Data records
^^^^^^^^

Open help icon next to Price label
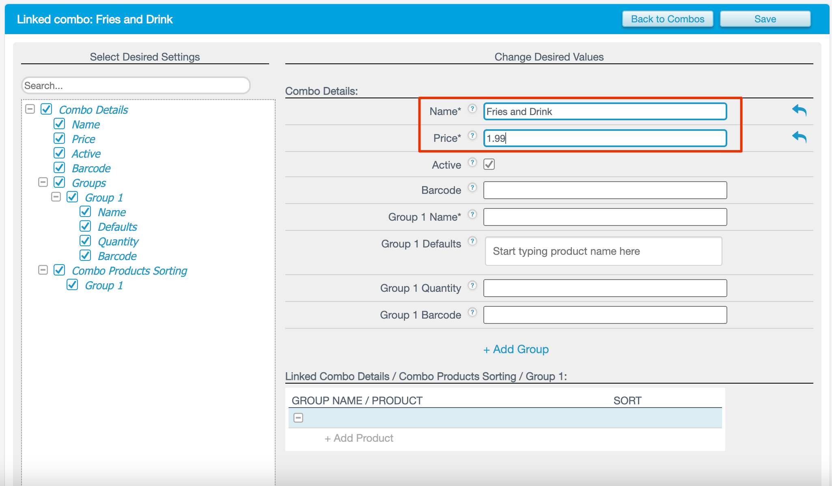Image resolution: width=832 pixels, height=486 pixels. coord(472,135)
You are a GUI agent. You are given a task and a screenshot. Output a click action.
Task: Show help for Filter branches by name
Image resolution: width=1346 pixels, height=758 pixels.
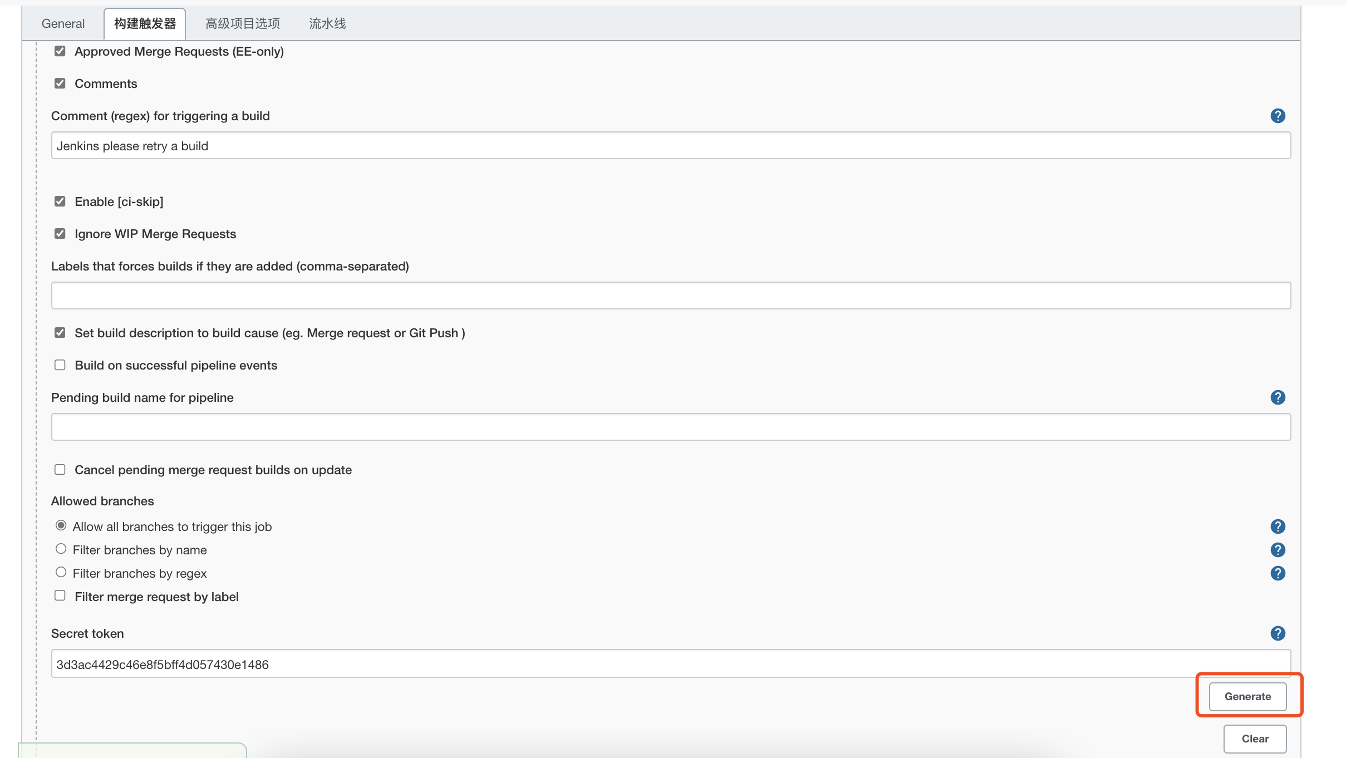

^^^^^^^^

Give the data again exactly as written, with no pictures included.

_Your response_:
Open help icon next to Price label
Image resolution: width=832 pixels, height=486 pixels. coord(472,135)
You are a GUI agent. You are given a task and a screenshot. Output a click action.
Task: Show help for Filter branches by name
Image resolution: width=1346 pixels, height=758 pixels.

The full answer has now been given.